## What is expected
Repeat exactly the lines below from the line that contains "Open the Suchen navigation button" to the last line, inclusive, without the pictures.

## Records for this exercise
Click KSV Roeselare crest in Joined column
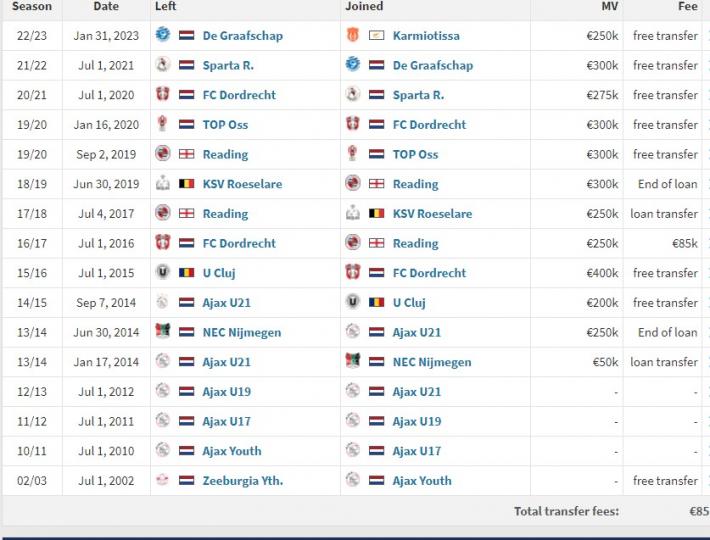This screenshot has width=710, height=540. [352, 213]
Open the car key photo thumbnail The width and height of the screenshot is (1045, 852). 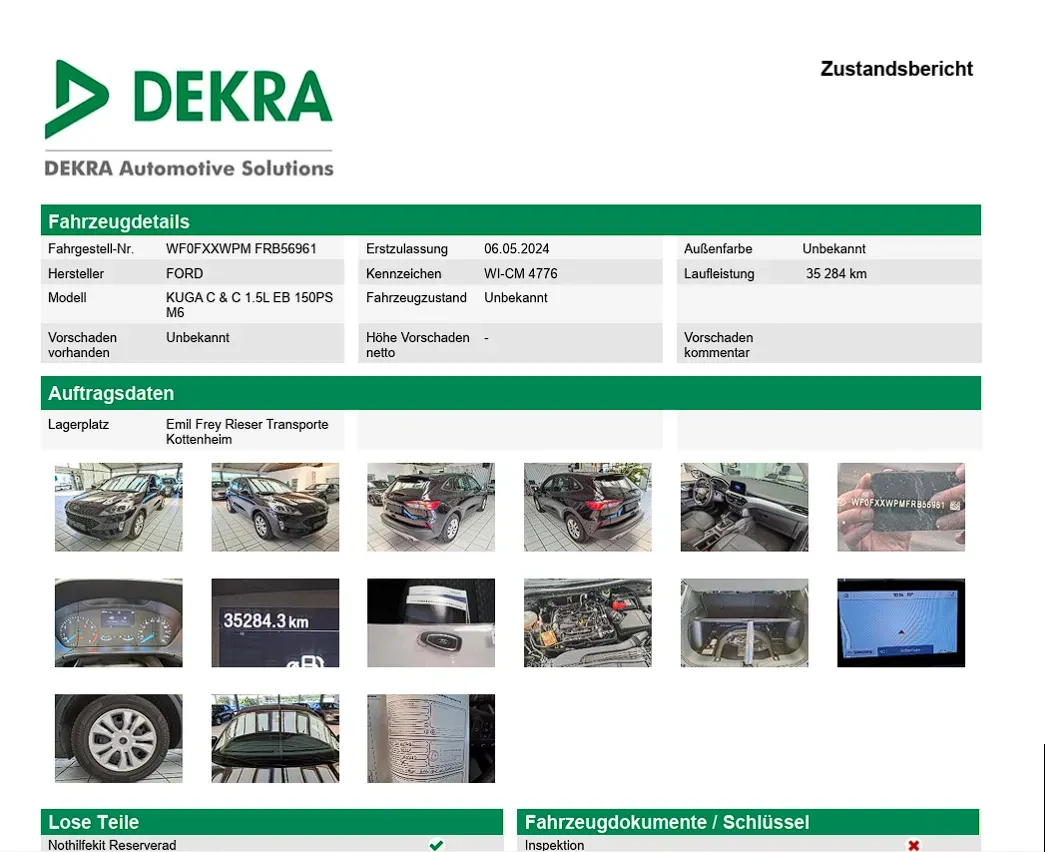pyautogui.click(x=431, y=623)
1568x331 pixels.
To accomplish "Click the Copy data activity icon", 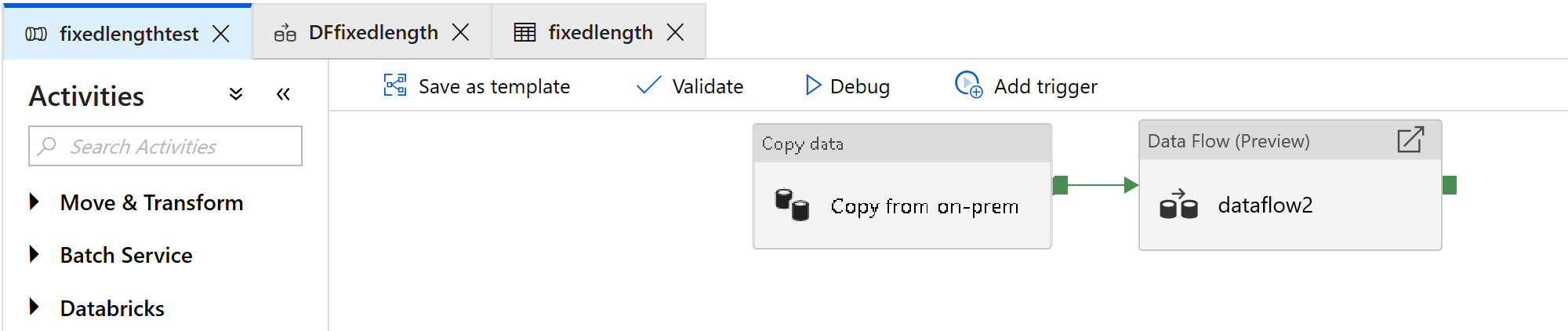I will pos(792,206).
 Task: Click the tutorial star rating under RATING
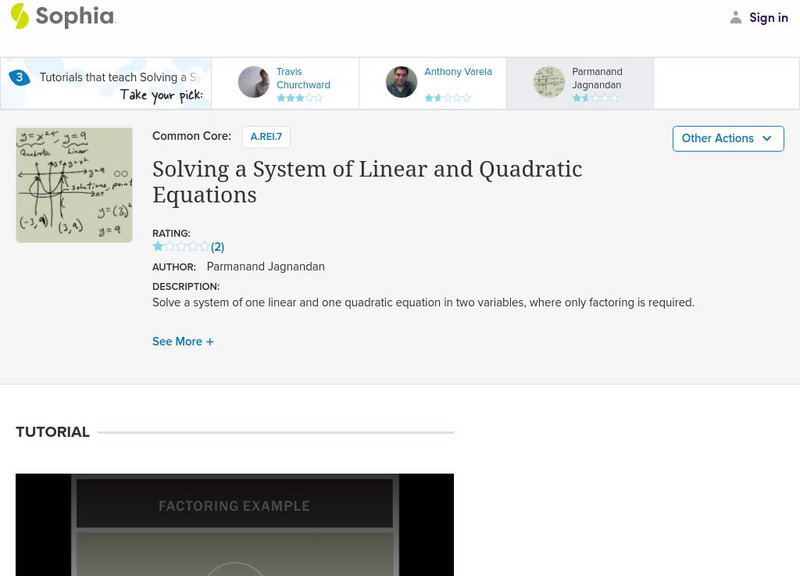[x=181, y=247]
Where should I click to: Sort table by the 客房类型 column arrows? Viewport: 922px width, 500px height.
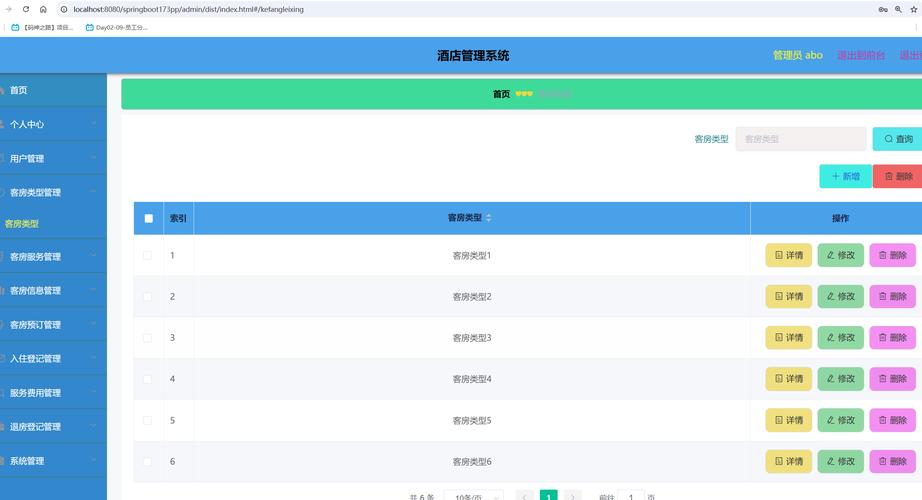488,218
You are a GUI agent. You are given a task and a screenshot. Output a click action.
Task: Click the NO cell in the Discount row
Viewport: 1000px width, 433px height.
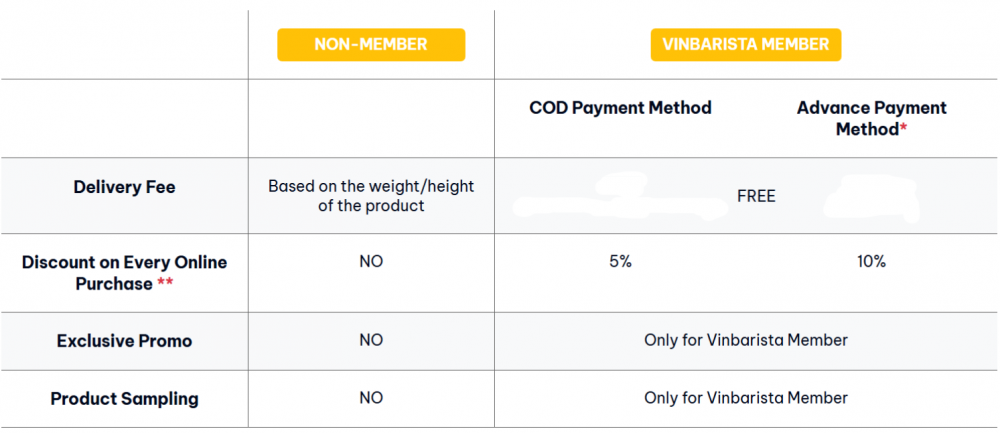[371, 261]
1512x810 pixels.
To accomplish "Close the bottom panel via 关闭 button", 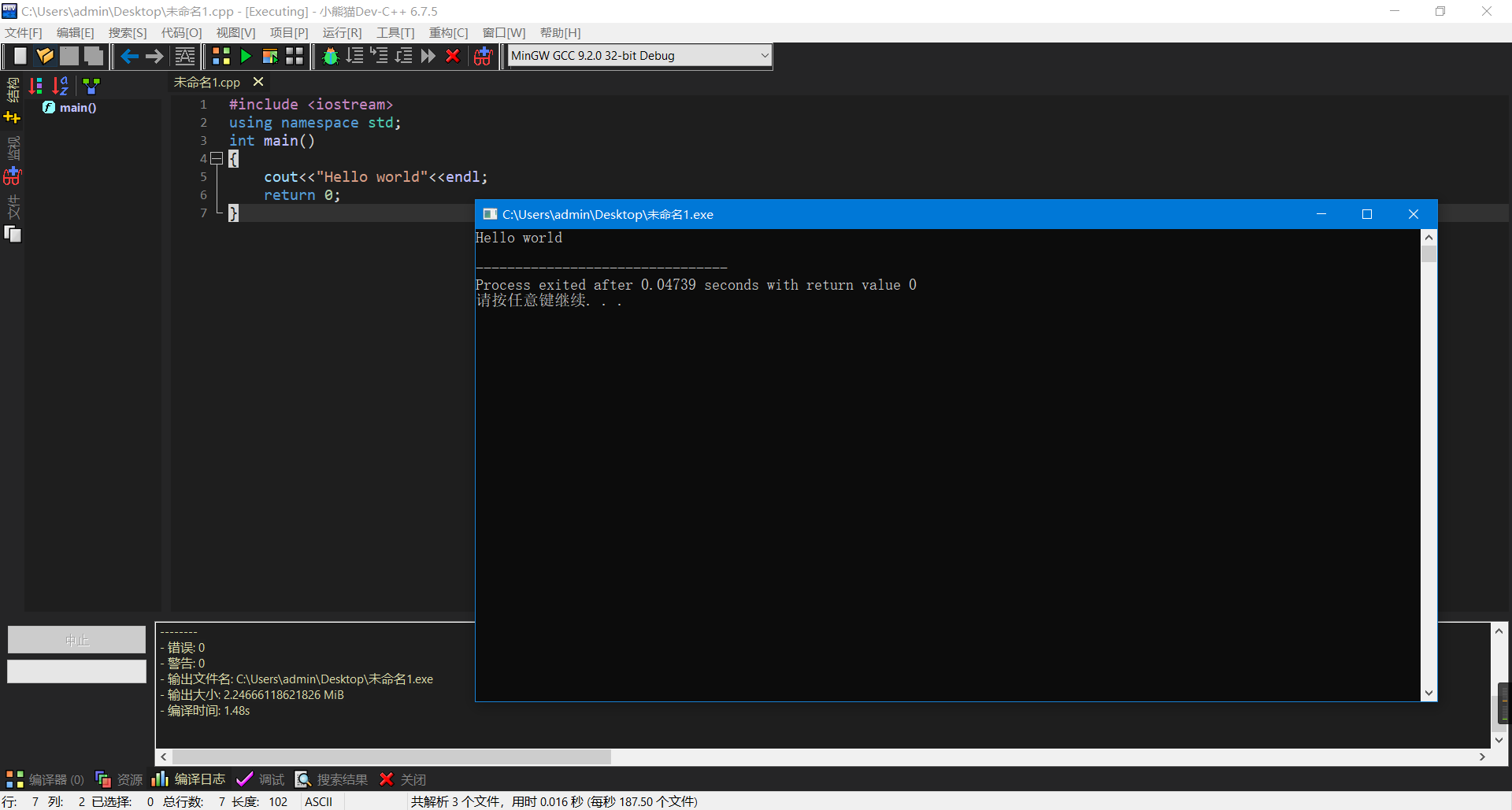I will coord(402,779).
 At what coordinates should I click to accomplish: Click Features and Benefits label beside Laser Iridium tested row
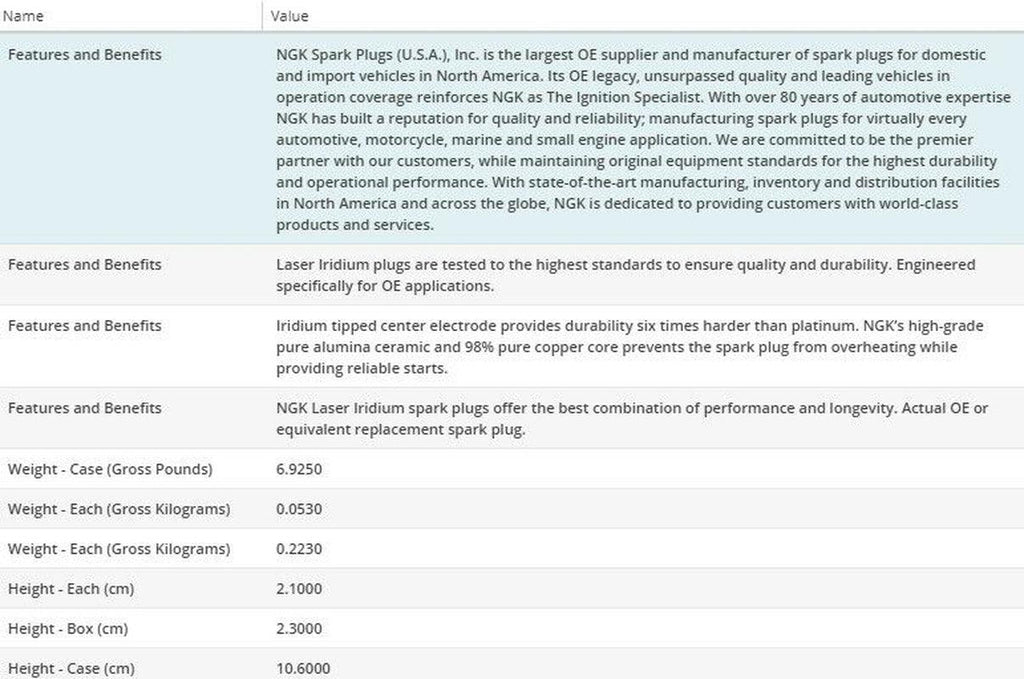(x=84, y=265)
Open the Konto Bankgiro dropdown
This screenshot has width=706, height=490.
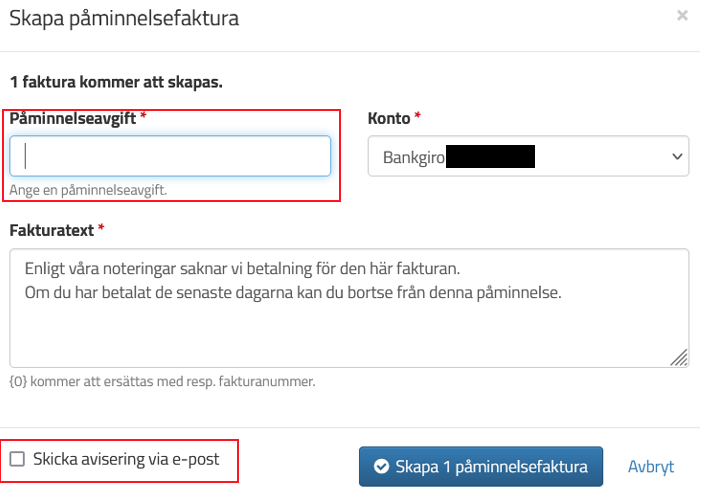[528, 156]
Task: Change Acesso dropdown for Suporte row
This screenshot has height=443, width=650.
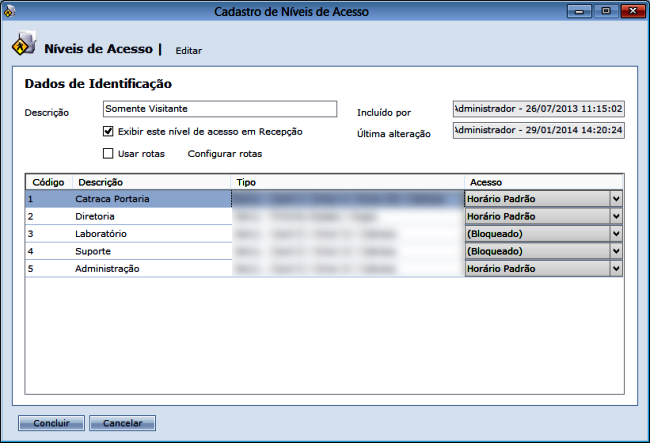Action: [x=615, y=251]
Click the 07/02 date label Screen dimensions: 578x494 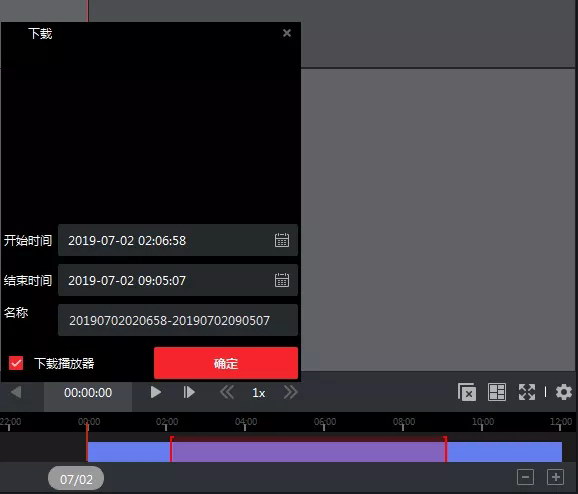(76, 479)
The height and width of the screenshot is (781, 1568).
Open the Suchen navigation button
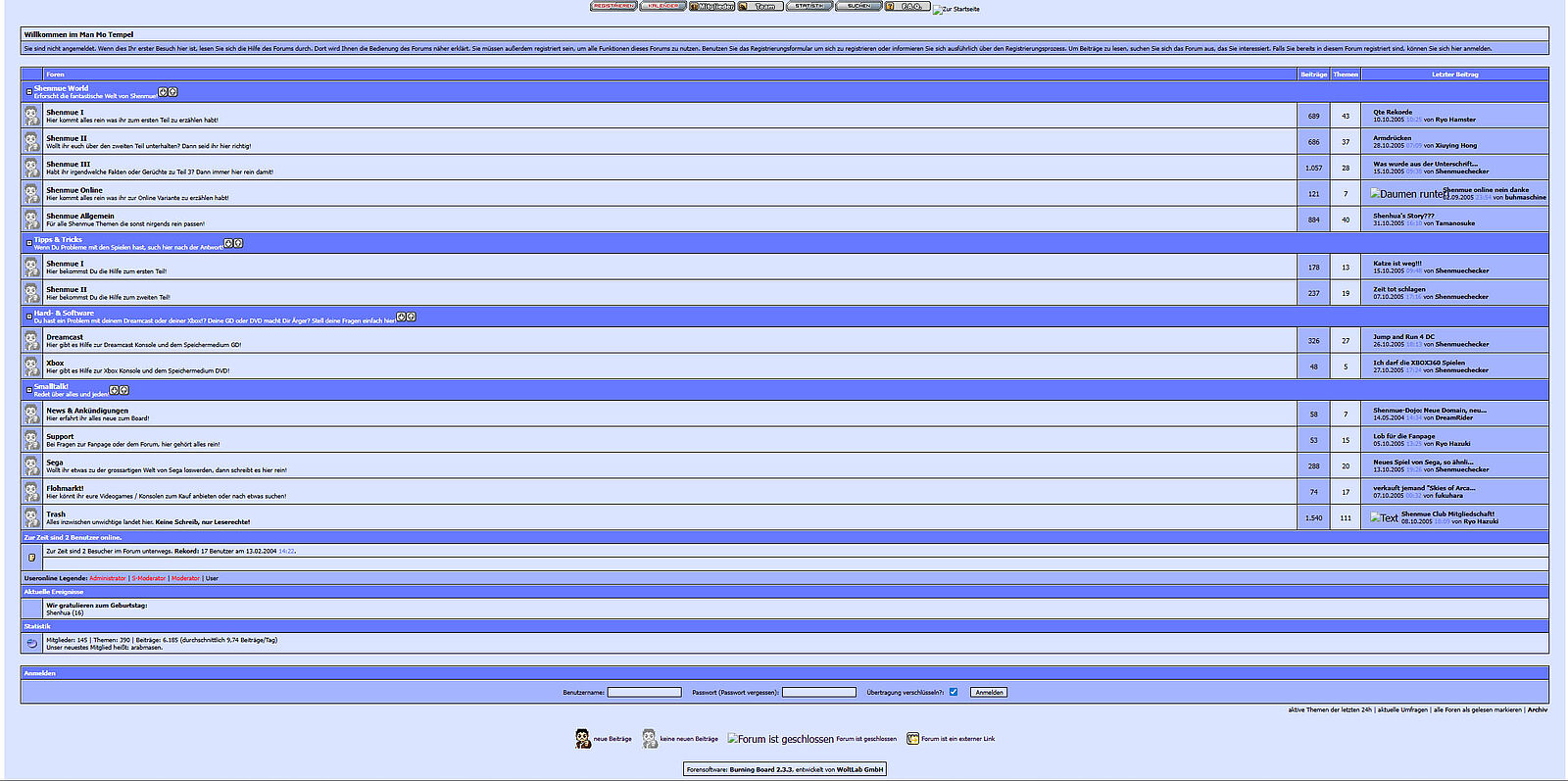[858, 6]
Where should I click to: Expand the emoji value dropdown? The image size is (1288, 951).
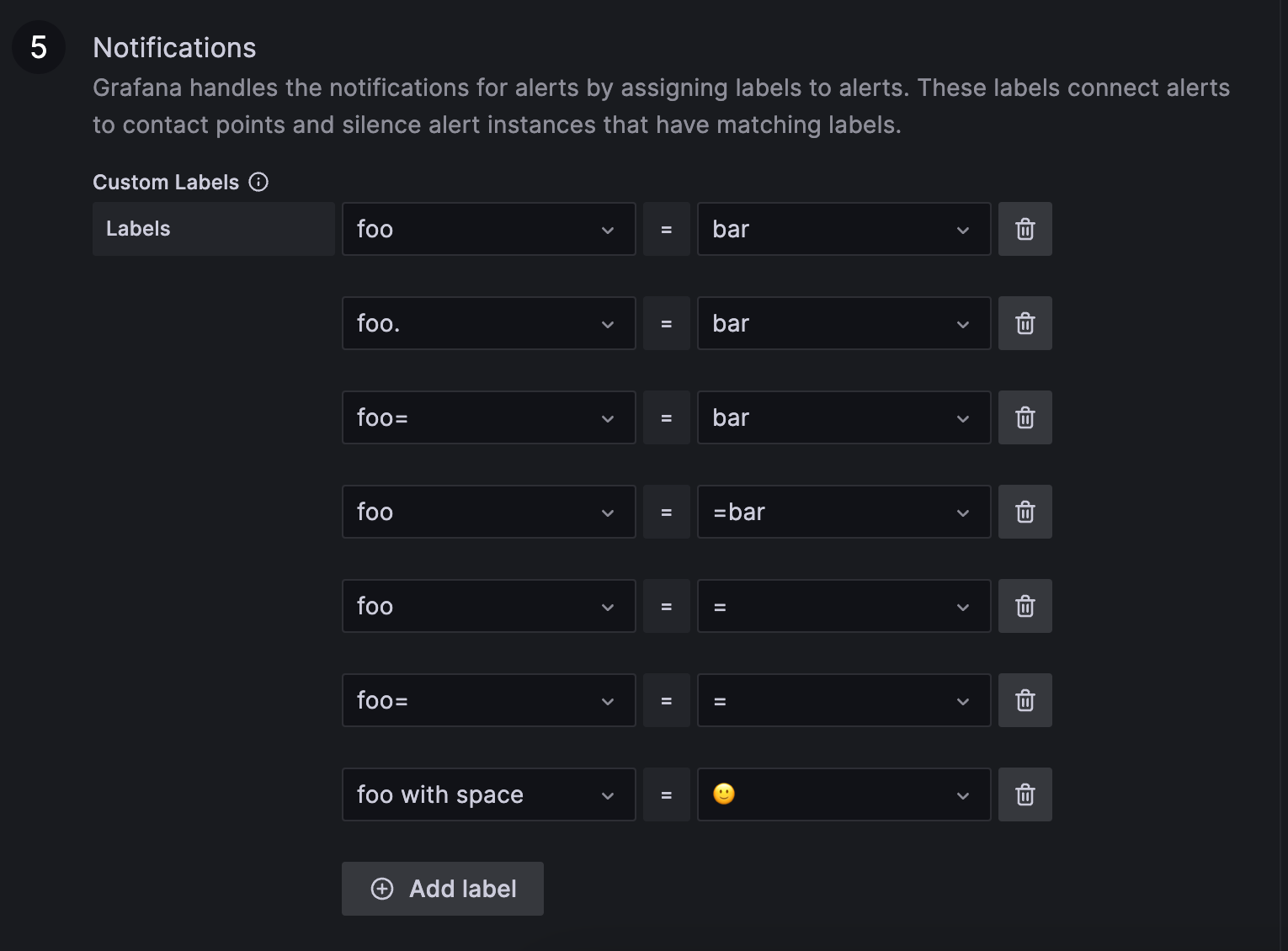[x=963, y=794]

## Output below
Open the Suchen navigation button
[858, 6]
Where should I click to: Expand the emoji value dropdown? The image size is (1288, 951).
[x=963, y=794]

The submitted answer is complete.